▶ [Required work]: Write out each record exactly and skip every image.

▶ [Data section]:

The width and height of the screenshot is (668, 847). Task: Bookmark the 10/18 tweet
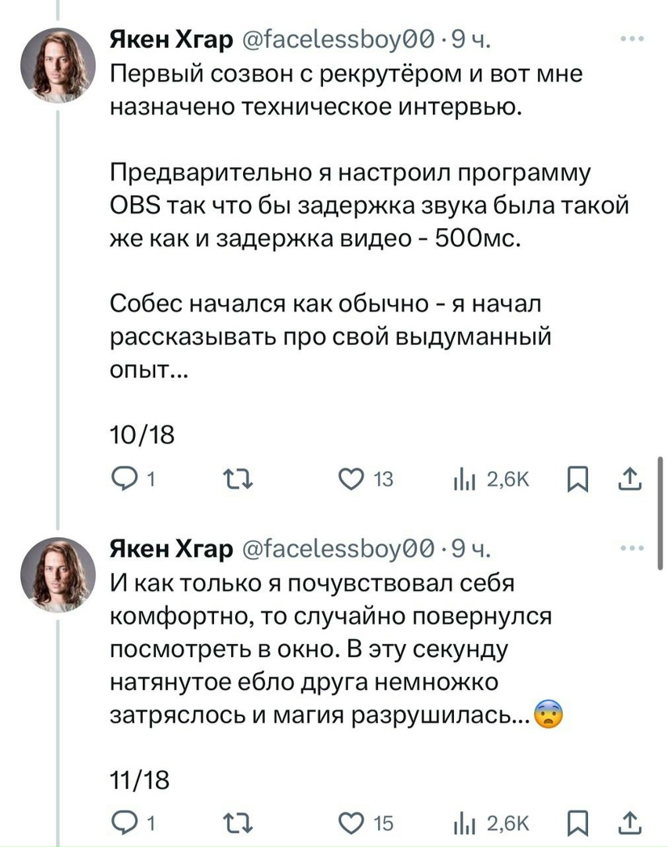point(578,479)
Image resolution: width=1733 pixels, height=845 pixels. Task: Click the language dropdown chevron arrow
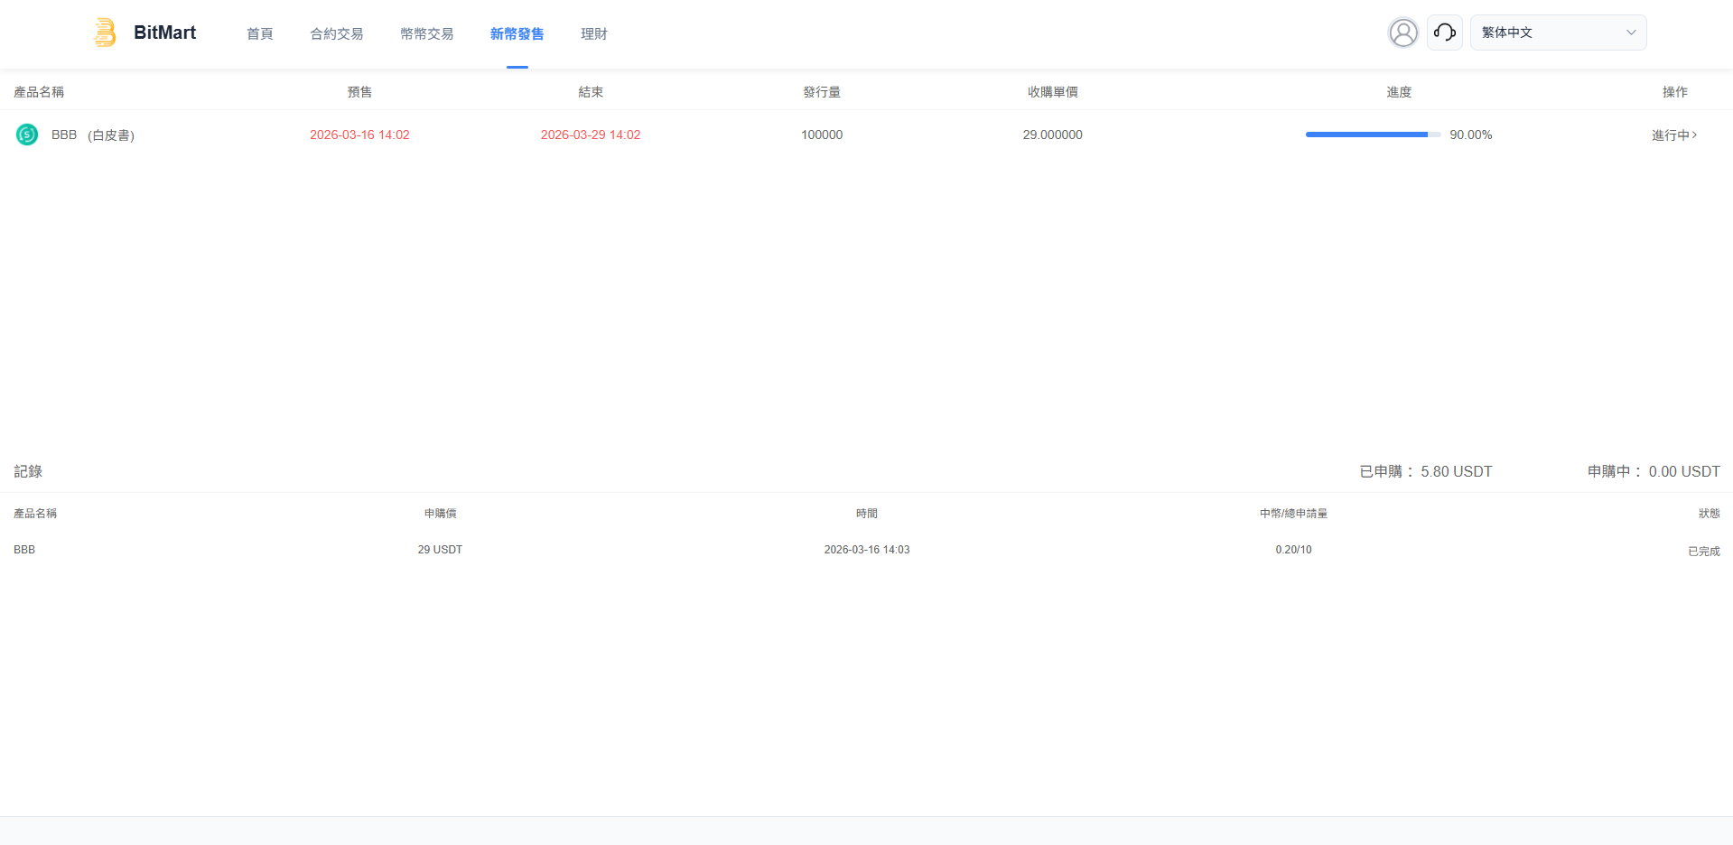pyautogui.click(x=1631, y=33)
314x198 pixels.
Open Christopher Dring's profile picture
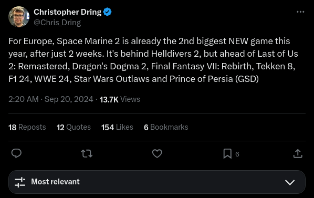(19, 17)
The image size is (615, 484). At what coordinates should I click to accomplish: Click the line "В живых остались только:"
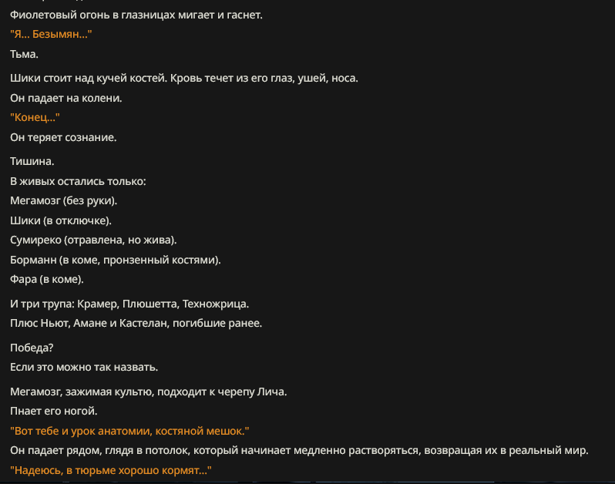(x=78, y=182)
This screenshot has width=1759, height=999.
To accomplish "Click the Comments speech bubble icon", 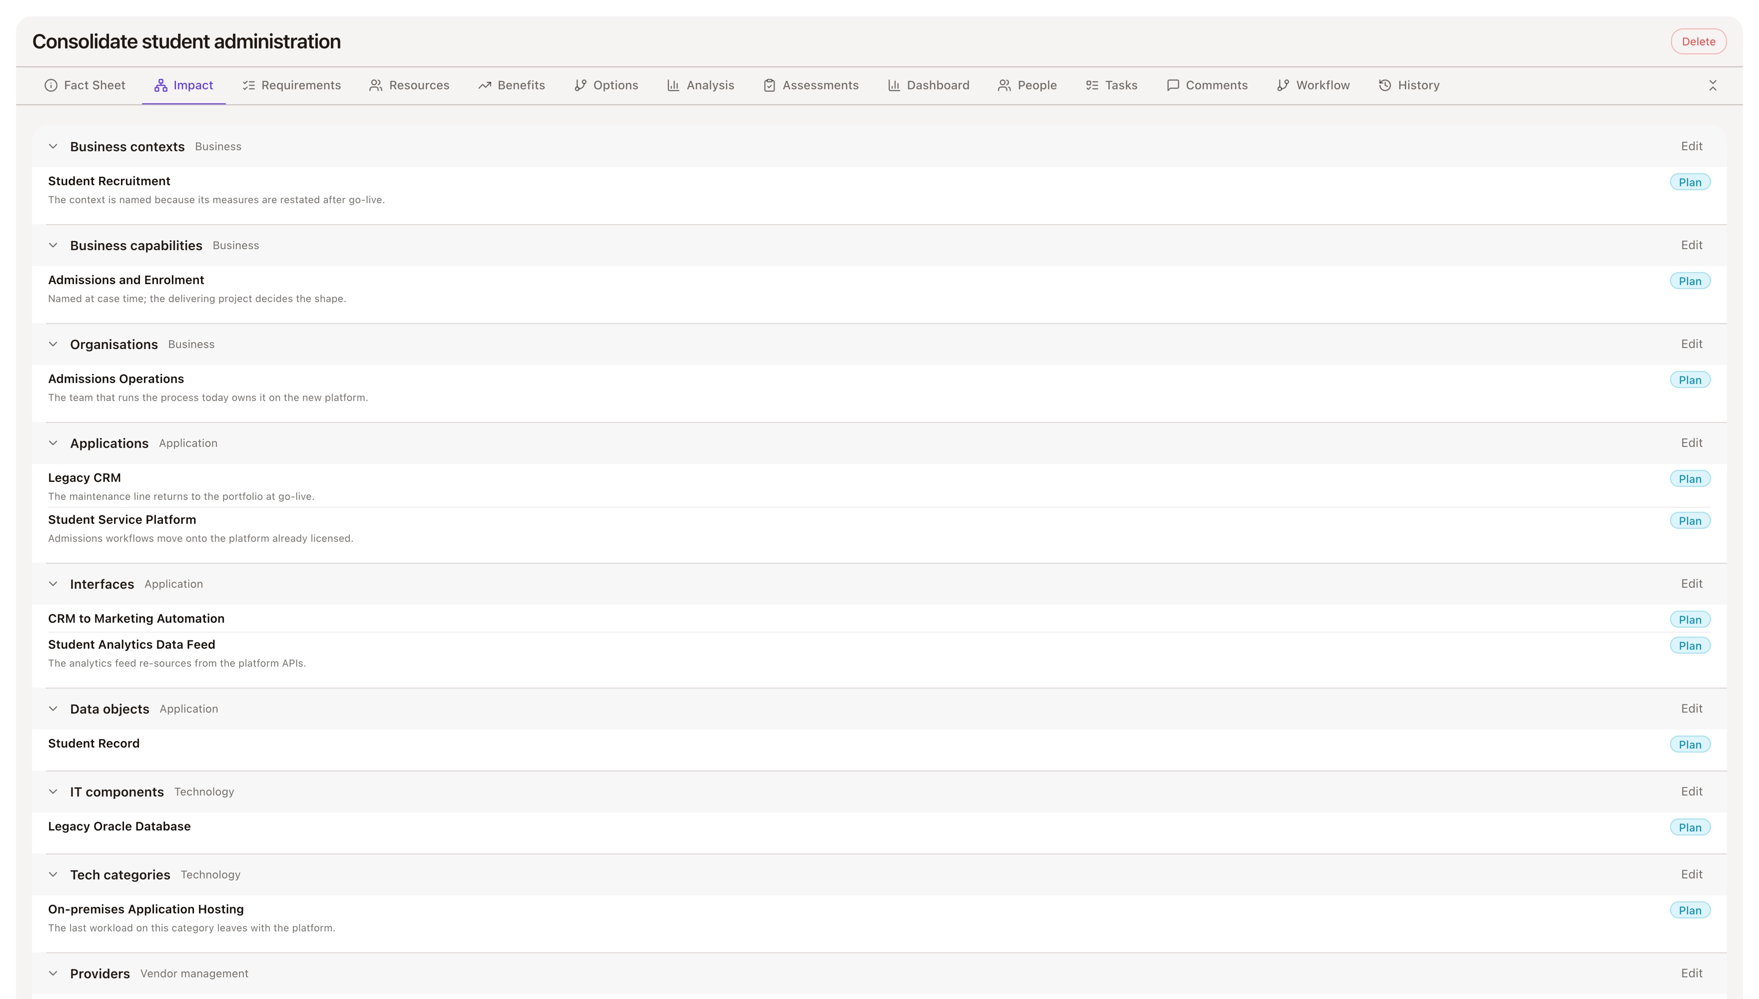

▶ [Written answer]:
The width and height of the screenshot is (668, 847). Task: Bookmark the 10/18 tweet
point(578,479)
Image resolution: width=1733 pixels, height=845 pixels. Task: Click the language dropdown chevron arrow
pyautogui.click(x=1631, y=33)
314x198 pixels.
Open Christopher Dring's profile picture
(19, 17)
The image size is (615, 484). At what coordinates should I click to accomplish: Click the line "В живых остались только:"
(x=78, y=182)
This screenshot has width=1759, height=999.
To accomplish "Click the Comments speech bubble icon", 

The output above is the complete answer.